In this case (or any case where $\{n\}\in\epsilon$ for all $n\in\mathbb N$) and for any $B\in\epsilon$ we have $V^{-1}(B)=V^{-1}(B\cap\mathbb N)=\bigsqcup_{n\in B\cap\mathbb N}B_n$ by the very definition of $V$, so $\sigma(V)\subseteq G$. Clearly, for any $B\subseteq\mathbb N$ and $\bigsqcup_{n\in B}B_n\in G$ we have $B\in\epsilon$ and $V^{-1}(B)=\bigsqcup_{n\in B}B_n$, so $G\subseteq\sigma(V)$.

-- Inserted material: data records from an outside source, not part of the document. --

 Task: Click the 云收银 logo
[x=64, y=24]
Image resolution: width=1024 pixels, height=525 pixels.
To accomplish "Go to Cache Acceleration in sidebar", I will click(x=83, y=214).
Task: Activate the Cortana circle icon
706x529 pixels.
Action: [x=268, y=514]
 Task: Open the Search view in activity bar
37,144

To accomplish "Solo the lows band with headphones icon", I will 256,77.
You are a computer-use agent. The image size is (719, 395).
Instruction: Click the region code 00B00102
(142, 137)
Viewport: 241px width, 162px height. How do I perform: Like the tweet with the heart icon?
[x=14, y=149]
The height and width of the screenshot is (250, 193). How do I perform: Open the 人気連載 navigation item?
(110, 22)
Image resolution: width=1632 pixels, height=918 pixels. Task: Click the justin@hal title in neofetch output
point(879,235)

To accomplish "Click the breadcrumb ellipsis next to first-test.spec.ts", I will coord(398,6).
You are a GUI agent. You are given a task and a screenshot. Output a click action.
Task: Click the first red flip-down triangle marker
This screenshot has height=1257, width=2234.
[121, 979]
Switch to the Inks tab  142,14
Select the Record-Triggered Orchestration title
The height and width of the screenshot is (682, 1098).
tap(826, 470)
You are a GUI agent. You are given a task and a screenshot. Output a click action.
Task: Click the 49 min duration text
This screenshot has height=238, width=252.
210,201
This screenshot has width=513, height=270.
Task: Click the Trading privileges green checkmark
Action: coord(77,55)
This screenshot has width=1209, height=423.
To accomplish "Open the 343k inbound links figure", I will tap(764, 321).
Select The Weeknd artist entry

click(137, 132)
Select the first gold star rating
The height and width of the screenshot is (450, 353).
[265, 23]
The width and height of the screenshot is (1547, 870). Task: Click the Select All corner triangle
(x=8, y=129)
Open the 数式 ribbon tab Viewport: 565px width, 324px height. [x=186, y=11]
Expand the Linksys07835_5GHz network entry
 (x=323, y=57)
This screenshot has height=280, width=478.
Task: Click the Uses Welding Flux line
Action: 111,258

For the general case, recall that $\epsilon_\circ=\{\emptyset,E\}$ is a $\sigma$-algebra. For $\epsilon=\epsilon_\circ$ we have $\sigma(V)=\{\emptyset,\Omega\}\subseteq G$, so $V$ is a random variable. But usually we don't have $\sigma(V)=G$ (say for $\Omega=\mathbb N$ with $B_n=\{n\}$).